AIM OF THE TASK:
List every line of the material below that contains the word "chevron".

◆ ◆ ◆ ◆ ◆ ◆ ◆

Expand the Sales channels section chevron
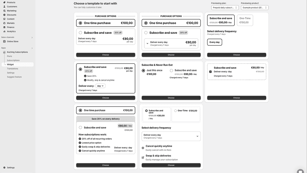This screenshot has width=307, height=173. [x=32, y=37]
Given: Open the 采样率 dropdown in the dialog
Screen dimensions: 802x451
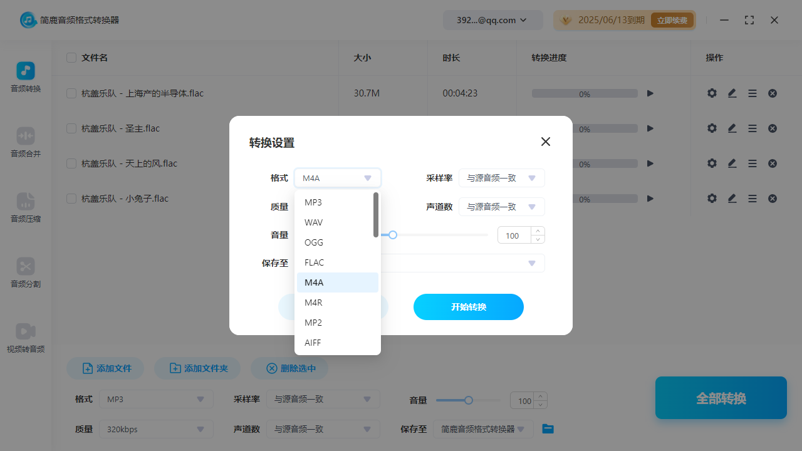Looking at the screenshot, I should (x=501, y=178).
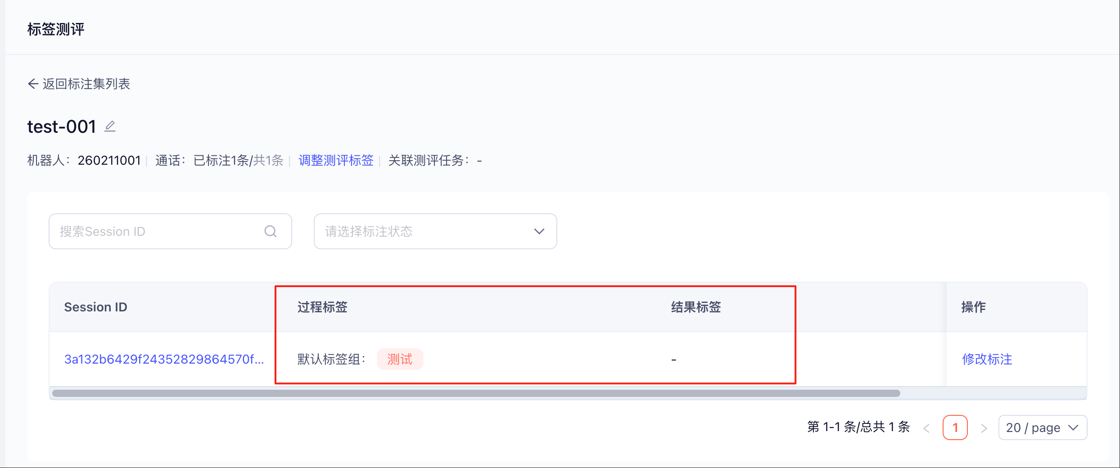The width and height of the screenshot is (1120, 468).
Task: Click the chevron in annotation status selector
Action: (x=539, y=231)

◆ ◆ ◆ ◆ ◆ ◆ ◆

PROBLEM SOLUTION:
Expand the Sales channels section chevron
Task: Click the chevron in annotation status selector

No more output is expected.